# Текст для чтения
Сведения об авторе. Реут Олег Чеславович, к.т.н., доцент факультета сравнительных политических исследований Северо-Западного института управления РАНХиГС, г. Санкт-Петербург. Область научных интересов: история и методология международных и региональных исследований, глобализация, государственный суверенитет, десуверенизация.
Аннотация. Рассматривается опыт встраивания дискурса влияния на ход зарубежных выборных кампаний в логику применения «мягкой силы» при позиционировании современных средств и методов актуальной российской внешней политики.
Страна электоральных хакеров — новый образ России?
Можно ли было лет двадцать назад предположить, что дискурс влияния на ход выборной кампании и результаты общенационального голосования будут позиционировать Россию не в качестве объекта, а в качестве субъекта? Можно ли было представить, что в стране, где не производятся современные компьютеры, операционные системы, востребованные на мировом рынке мобильные приложения, будут сформированы наступательные кибертехнологии, воспринимаемые в качестве реальной угрозы не только для общественно-политической стабильности индустриально развитых стран, но и для глобальных систем телекоммуникации и связи? В каких обстоятельствах правила поведения государств в киберпространстве перемещаются в серую зону, по отношению к функционированию которой сложившаяся международно-правовая система демонстрирует скорее растерянность и противоречивость, чем цельность и последовательность действий?
В качестве отправной точки размышлений стоит, пожалуй, выделить тезис, в соответствии с которым на протяжении многих лет влияние Интернет-технологий на демократическое развитие оценивалось в необоснованно положительном ключе. Тем не менее Интернет-активность отчасти начала заменять работу институтов властно-общественного взаимодействия. Изменение критериев достоверности сетевой информации стало создавать угрозу для практик выявления и фиксации коллективной солидарности, для производства гражданской компетенции.

# Записанные данные
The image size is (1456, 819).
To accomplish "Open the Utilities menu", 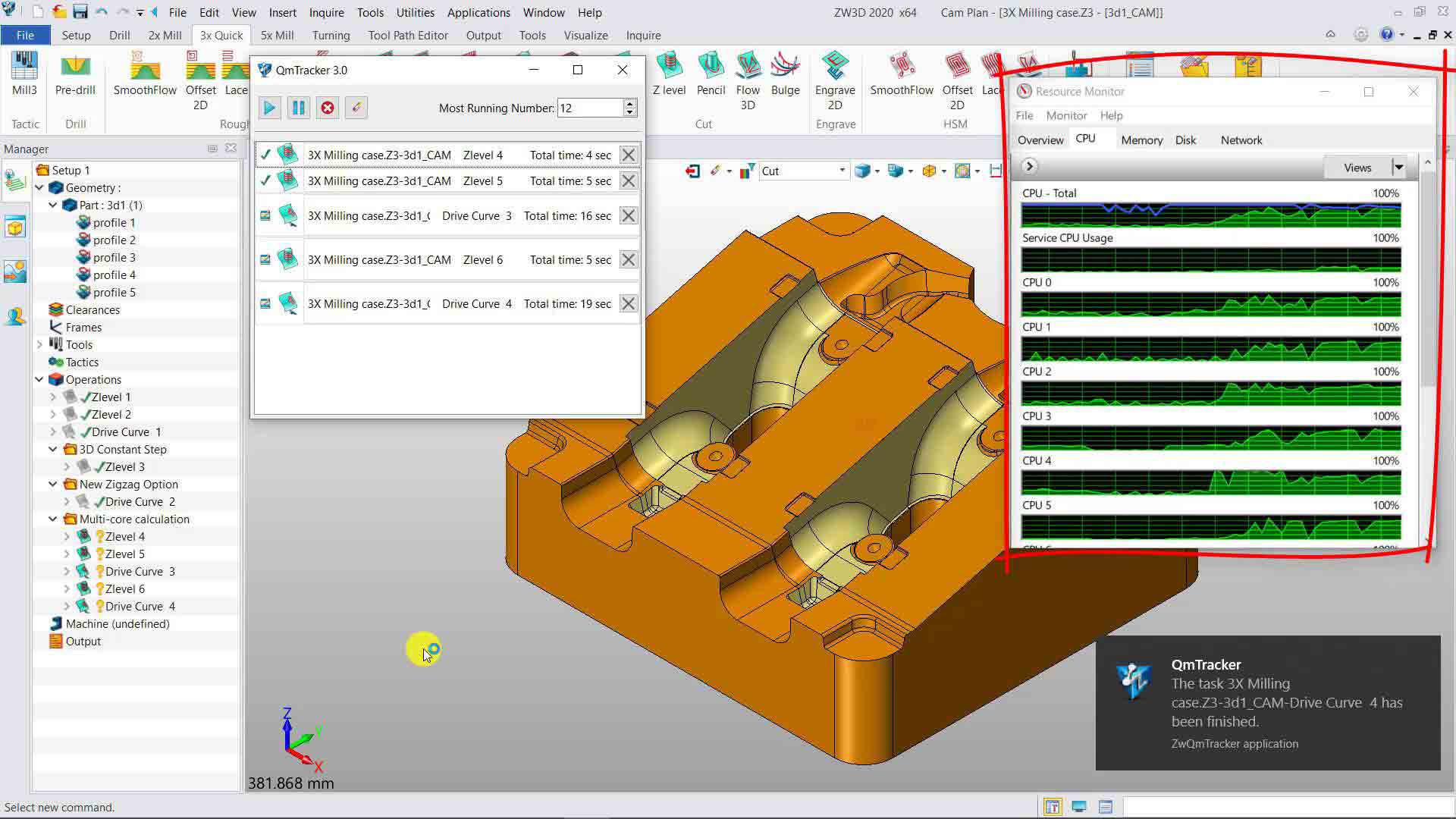I will tap(415, 13).
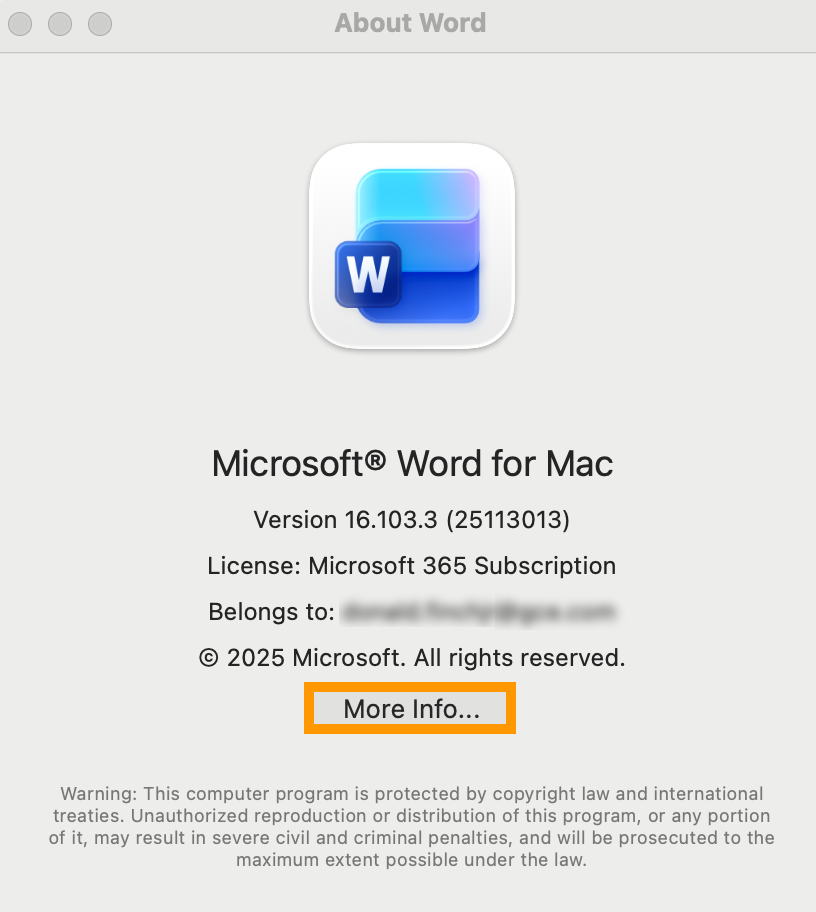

# Задание
Перепишите текст о России как стране электоральных хакеров полностью, слово в слово. Данные никак не связаны с текстом.

# Итог задания
Сведения об авторе. Реут Олег Чеславович, к.т.н., доцент факультета сравнительных политических исследований Северо-Западного института управления РАНХиГС, г. Санкт-Петербург. Область научных интересов: история и методология международных и региональных исследований, глобализация, государственный суверенитет, десуверенизация.
Аннотация. Рассматривается опыт встраивания дискурса влияния на ход зарубежных выборных кампаний в логику применения «мягкой силы» при позиционировании современных средств и методов актуальной российской внешней политики.
Страна электоральных хакеров — новый образ России?
Можно ли было лет двадцать назад предположить, что дискурс влияния на ход выборной кампании и результаты общенационального голосования будут позиционировать Россию не в качестве объекта, а в качестве субъекта? Можно ли было представить, что в стране, где не производятся современные компьютеры, операционные системы, востребованные на мировом рынке мобильные приложения, будут сформированы наступательные кибертехнологии, воспринимаемые в качестве реальной угрозы не только для общественно-политической стабильности индустриально развитых стран, но и для глобальных систем телекоммуникации и связи? В каких обстоятельствах правила поведения государств в киберпространстве перемещаются в серую зону, по отношению к функционированию которой сложившаяся международно-правовая система демонстрирует скорее растерянность и противоречивость, чем цельность и последовательность действий?
В качестве отправной точки размышлений стоит, пожалуй, выделить тезис, в соответствии с которым на протяжении многих лет влияние Интернет-технологий на демократическое развитие оценивалось в необоснованно положительном ключе. Тем не менее Интернет-активность отчасти начала заменять работу институтов властно-общественного взаимодействия. Изменение критериев достоверности сетевой информации стало создавать угрозу для практик выявления и фиксации коллективной солидарности, для производства гражданской компетенции.